|Topic:||19. Lung Infection (Non-Mycobacterial, i.e., Bacterial, Viral, Fungal, HIV, etc.) / Adult / Clinical Studies / Microbiology, Tuberculosis and Pulmonary Infections (MTPI)|
|Authors:||T. Rahman, R. Cavallazzi, J.D. Price, R.Y.H. Kim, Y. Kothari, A. Bhatt, N. Maniar, R. Pearce; Louisville, KY/US|
Rationale: Methicillin-resistant Staphylococcus aureus (MRSA) pneumonia causes significant morbidity and mortality and may have varying risk factors. In this study, we intended to identify risk factors that may be specifically associated with MRSA infection in the hospitalized patient with community-acquired pneumonia (CAP) or health-care associated pneumonia (HCAP).

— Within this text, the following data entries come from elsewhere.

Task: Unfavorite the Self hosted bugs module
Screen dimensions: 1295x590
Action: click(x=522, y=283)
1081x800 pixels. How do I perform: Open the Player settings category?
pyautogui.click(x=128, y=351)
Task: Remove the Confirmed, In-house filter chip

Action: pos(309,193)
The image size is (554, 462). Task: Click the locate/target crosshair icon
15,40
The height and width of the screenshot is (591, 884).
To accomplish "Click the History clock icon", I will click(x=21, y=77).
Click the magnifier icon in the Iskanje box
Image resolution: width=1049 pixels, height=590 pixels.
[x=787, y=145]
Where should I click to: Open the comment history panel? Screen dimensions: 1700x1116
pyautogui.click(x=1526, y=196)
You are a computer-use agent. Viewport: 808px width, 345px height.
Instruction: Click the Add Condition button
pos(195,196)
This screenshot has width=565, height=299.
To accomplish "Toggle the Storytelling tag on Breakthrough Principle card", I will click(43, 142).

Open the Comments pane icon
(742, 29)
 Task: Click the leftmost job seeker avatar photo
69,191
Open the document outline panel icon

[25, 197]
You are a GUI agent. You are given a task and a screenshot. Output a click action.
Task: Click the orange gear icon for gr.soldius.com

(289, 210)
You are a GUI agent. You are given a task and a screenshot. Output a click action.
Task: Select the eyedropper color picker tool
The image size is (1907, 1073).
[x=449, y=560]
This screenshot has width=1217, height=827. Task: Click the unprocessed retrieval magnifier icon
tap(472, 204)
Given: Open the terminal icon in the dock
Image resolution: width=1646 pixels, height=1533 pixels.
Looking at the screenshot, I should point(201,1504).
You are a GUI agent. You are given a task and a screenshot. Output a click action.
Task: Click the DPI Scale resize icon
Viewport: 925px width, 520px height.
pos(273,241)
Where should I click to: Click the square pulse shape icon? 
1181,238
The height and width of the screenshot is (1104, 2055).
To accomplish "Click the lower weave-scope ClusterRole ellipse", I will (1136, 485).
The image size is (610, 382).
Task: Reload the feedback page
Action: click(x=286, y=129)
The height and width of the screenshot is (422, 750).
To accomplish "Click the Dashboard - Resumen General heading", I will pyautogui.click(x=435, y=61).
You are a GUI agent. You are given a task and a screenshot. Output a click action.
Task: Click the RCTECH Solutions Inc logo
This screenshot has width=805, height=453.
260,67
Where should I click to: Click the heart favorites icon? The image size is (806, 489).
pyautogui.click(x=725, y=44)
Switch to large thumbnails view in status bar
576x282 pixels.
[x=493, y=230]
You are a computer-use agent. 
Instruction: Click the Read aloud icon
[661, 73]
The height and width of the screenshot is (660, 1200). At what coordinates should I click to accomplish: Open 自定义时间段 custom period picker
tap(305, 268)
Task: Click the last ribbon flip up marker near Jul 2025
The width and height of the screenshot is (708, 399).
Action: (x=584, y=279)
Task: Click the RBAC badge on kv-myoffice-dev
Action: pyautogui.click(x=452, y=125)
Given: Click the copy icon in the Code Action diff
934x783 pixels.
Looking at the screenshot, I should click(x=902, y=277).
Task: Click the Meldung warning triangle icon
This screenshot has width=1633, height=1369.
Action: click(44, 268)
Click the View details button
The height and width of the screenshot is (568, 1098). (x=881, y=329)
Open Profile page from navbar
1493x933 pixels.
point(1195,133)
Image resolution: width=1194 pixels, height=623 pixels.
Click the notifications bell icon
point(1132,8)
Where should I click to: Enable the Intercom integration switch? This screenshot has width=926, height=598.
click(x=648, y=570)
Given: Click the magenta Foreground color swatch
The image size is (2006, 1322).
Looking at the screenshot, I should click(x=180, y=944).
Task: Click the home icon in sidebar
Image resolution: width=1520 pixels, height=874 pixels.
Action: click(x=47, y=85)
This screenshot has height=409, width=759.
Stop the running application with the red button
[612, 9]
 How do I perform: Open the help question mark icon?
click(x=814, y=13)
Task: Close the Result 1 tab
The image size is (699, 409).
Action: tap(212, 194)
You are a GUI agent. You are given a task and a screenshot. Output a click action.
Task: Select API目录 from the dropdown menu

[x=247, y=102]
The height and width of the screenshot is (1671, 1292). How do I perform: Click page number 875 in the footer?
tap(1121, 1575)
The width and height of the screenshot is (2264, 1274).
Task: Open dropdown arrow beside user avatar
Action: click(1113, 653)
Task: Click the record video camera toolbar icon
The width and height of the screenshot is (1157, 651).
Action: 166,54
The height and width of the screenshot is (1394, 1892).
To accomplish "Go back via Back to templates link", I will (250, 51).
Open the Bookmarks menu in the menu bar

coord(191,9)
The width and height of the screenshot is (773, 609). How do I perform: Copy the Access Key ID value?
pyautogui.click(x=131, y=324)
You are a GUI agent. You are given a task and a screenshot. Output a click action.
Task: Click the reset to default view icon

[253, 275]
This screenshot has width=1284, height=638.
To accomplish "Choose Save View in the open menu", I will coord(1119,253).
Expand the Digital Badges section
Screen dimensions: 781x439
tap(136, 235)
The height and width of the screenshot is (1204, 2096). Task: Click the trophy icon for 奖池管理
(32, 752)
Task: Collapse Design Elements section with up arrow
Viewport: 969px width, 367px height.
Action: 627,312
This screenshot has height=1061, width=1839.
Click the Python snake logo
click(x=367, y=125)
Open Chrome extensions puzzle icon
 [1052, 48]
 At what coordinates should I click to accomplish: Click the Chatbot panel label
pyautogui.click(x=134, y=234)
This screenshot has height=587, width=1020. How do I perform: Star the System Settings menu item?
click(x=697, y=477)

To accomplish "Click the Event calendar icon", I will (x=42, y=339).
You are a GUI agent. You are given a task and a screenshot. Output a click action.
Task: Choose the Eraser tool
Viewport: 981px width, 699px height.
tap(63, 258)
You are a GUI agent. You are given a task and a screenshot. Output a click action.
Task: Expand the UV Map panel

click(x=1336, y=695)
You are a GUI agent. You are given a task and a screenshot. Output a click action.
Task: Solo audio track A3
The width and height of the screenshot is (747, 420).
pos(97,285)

Methods: This is a case-control study. Cases were inpatients with a positive blood or sputum culture for MRSA and who met criteria for CAP or HCAP. Controls were inpatients admitted with CAP or HCAP who did not have MRSA infection. We assessed a number of risk factors for MRSA infection. We carried out multivariate logistic regression analysis to assess the independent effect of risk factors for MRSA infection. To build a model, we selected variables based on statistical significance and biological plausibility.
Results: We included 36 cases and 74 controls. The following risk factors were associated with MRSA infection on multivariate logistic regression: bilateral infiltrate in chest radiograph (odds ratio [OR]: 4.3; 95% CI: 1.6 to 11.5; P value = 0.003), tracheostomy (OR: 6.8; 95% CI: 1.5 to 30.3; P value = 0.012), history of intravenous drug use (OR: 10.4; 95% CI: 1.4 to 77.8; P value = 0.022), and female gender (OR: 0.2; 95% CI: 0.07 to 0.62; P value = 0.005).
Conclusion: We identified history of intravenous drug use, bilateral infiltrates on the chest radiograph, and the presence of tracheostomy as risk factors associated with higher odds of MRSA infection in patients with CAP or HCAP. On the other hand, female gender was associated with lower odds of MRSA infection. Identifying risk factors for MRSA infection is clinically relevant because it can aid in the initial antimicrobial choice.